Tookie William’s did it with Blue Rage, Black Redemption: A Memoir, and Mumia Abu-Jamal’s Live From Death Row put us right at the frontlines of penal life. So it is no wonder to get another former ghetto misfit, funky roustabout, fractured miscreant, bad-boy ex-felon to change his ways, grab a pen, get pad and join the latest literary trend of what I call “post-penal literature”.
Behind the glossed out façade of Shaka Senghor’s latest book, Crack: Volume I, there is actually a point and method to the madness. Detective Devon Jensen returns to the smoked out wastelands of Detroit’s post post-industrial mess of crime, dope, bitches and bud. He is immediately beset with the matter of a slain ex-homie, possibly a drug-related killing. Essentially, Jensen must solve the murder, or get gaffled up in a whirlwind of slick detective mumbo jumbo, hood dynamics, and murder-mystery mayhem. That’s about the jist of this story.

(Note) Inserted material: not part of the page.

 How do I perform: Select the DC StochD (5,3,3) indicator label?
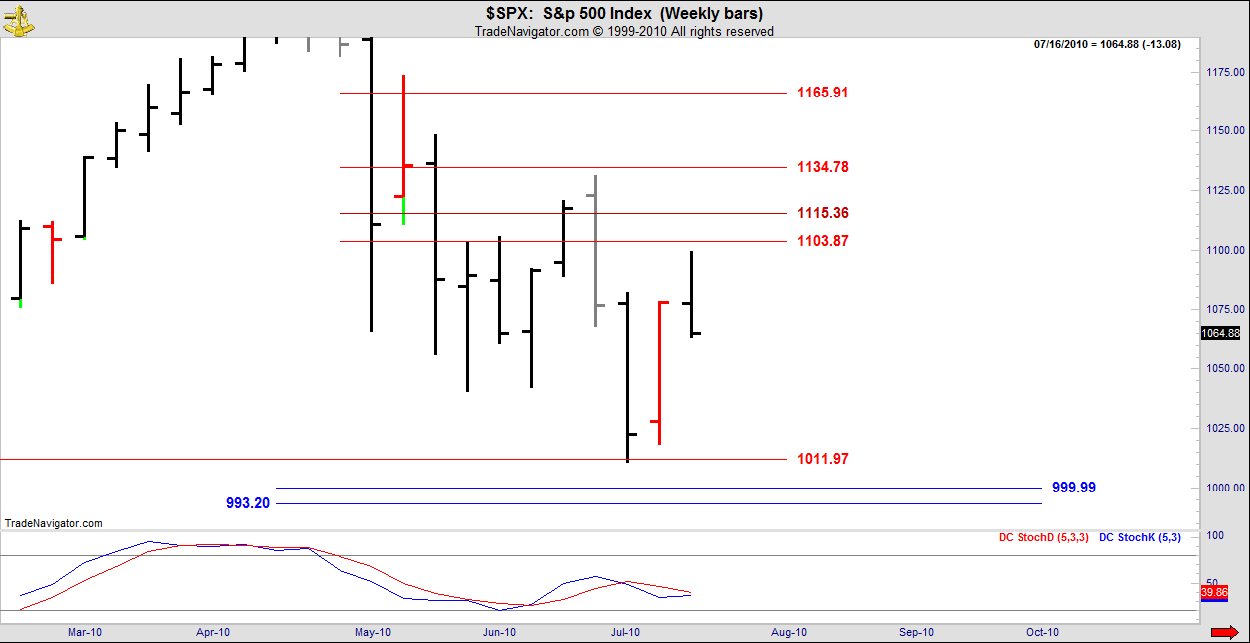1043,538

Senghor is no Baldwin, but his writing is decent, and his ability to transfer drama into a cogent tapestry of narrative deluxe is certainly proven is this story. I especially appreciated the back-n-forth sequences, yet, not much of it is done with any real sense of creativity, verve, or originality (i.e. “we’ve seen this somewhere before”). I would go so far as to say that some of what Senghor attempted to do (via creative writing) should be left to the literary artists. But, that doesn’t mean that Crack is whack. Nope, I actually got the point of its message, and I liked the description, and Senghor’s authentic portrayal of what he obviously knows much of. Lousy editing kills any promise of any story, so on that note I would recommend a good editor with his next book (I’m not talking bout myself), and a little more creative thrust. Otherwise, Senghor certainly joins the list of other authors who left thug life for lit life, and I think he may be here to stay.